最初は英語が話せないから、周りに馬鹿にされていました。でも、9月に行って2カ月で、100万ドル、当時で言うと2億円ほどを作ったことで、アシスタントの方が「こいつは儲かる」と思ったのか、英語を教えてくれるようになりました。こういう時はこう喋るとか、発音を直してくれたり、やりとりする上で足りない表現を補ってくれたりしました。
“勝負ごと”のおもしろさを見出す
――周りの助けをもらいながら、トップになっていったわけですね。
松田哲氏: 自分のことを一生懸命やるのは当然のことなのですが、何事も、1人ではできないことが多いのです。私も色々な方に助けてもらってきたと思います。三菱信託でわんぱく坊主をやっていた頃にしても、結局、周りで支えてくれていた人がいるからこそできたのです。でも正直なところ、開き直りはありますね(笑)。普通だったらあきらめているだろうなと思うことも多いです。でも、あきらめないでしがみついていると、不思議と誰かが助けに来てくれるのです。
――ご自身をどう分析されていますか?
松田哲氏: 1人でストイックにやるのは、苦手なんです。ただひたすら、走るとか泳ぐとかトレーニングするとかいうのはあまり好きではなくて、人と比較して優劣を競うというか、「これは人よりもできるぞ」とか「勝った」「負けた」という、そういう勝負事が好きなんだろうなと思います。それから、自分が気に入ったものに関しては積極的に行動するのですが、あまり興味のないものはだめなんです(笑)。あとは、理不尽なことが大嫌いです。サラリーマンになって、三菱信託の社長がリクルート事件で株をもらっていた時、当時の社長は謝罪しなかった。それで、酒を飲んでいて酔っ払って、「うちの社長は謝罪しねーのか!」と、会社のディーリングルームで大声で叫んだことがあります。その時、社長はいなかったのですが、その後たまたまエレベーターで社長と一緒になった時も、絶対に頭は下げませんでした。後から秘書課に呼び出されて、「さっきのあの態度はなんだ」と言われ、「すみません、私は尊敬できない人に頭を下げることはできません」と言いました。意地悪されるかなと思ったらお咎めなしでしたね。今考えてみると、問題児だったろうなと思います(笑)。
ディーリング中に読書
――本はよく読まれますか?
松田哲氏: 最近は読んでないですね。サラリーマンの頃は、電車通勤の時間やお客さんのところへ訪問する時などは、時間が余るので、常に文庫本を持って歩いていました。思いついた時にメモしておかなきゃ忘れちゃうからと、自分の思ったことや書きたいことなどをその文庫本に書いていました。この会社を作って5、6年になりますが、その前は、2日、もしくは3日で1冊ぐらいのペースで文庫本を読んでいました。

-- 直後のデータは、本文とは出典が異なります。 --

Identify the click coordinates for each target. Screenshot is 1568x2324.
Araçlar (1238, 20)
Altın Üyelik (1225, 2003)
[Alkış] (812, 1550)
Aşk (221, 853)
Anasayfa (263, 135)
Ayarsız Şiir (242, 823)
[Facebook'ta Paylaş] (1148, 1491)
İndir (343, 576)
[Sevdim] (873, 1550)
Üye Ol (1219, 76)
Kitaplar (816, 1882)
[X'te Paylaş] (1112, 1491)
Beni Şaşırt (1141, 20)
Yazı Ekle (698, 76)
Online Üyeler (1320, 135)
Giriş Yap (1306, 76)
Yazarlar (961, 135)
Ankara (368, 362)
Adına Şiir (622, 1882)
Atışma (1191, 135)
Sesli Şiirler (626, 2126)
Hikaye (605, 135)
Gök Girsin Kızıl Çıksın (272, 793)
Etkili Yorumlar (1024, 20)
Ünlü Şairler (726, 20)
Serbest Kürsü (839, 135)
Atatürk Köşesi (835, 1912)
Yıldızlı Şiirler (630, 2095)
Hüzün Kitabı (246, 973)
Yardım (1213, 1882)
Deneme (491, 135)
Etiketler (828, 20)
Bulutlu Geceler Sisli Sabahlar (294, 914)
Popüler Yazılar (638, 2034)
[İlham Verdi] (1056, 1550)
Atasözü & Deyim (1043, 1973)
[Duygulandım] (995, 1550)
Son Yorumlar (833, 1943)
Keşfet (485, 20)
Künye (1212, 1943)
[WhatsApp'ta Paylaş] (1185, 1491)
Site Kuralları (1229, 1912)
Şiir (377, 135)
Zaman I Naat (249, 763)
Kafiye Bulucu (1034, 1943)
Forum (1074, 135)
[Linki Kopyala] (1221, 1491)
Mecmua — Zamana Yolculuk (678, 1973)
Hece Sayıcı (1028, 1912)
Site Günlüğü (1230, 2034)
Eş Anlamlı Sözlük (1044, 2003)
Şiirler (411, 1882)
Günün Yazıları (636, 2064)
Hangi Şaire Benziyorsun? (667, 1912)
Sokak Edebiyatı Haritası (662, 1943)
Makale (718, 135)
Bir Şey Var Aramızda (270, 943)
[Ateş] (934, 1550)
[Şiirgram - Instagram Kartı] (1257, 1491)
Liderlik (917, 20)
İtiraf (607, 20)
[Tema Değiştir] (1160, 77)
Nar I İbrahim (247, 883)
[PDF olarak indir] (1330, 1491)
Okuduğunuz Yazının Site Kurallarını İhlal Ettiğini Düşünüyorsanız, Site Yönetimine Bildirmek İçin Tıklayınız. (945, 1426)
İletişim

ニューヨーク支店にいた頃、ディーリングをしていたのですが、電話がいつも掛かってくるわけでもないし、外国為替のレートは音声できていたので、耳さえ使えれば、目も手も空いているわけです。それで山岡荘八の『徳川家康』を、文庫本でずっと読んでいました。そこから歴史小説の乱読が始まりましたね。ニューヨークにも紀伊國屋のような日本の書籍屋があり、高いと分かっていたのですが、そこで買ってきて、吉川英治の『三国志』を読んでみたり、池波正太郎や司馬遼太郎などの本は、ほぼ全部読みました。私は池波正太郎の影響が強いかなと思います。ニューヨークでは聞くのも話すのも英語だから、日本語に飢えるんです。日本語を喋りたいし、日本語を読みたかったんです。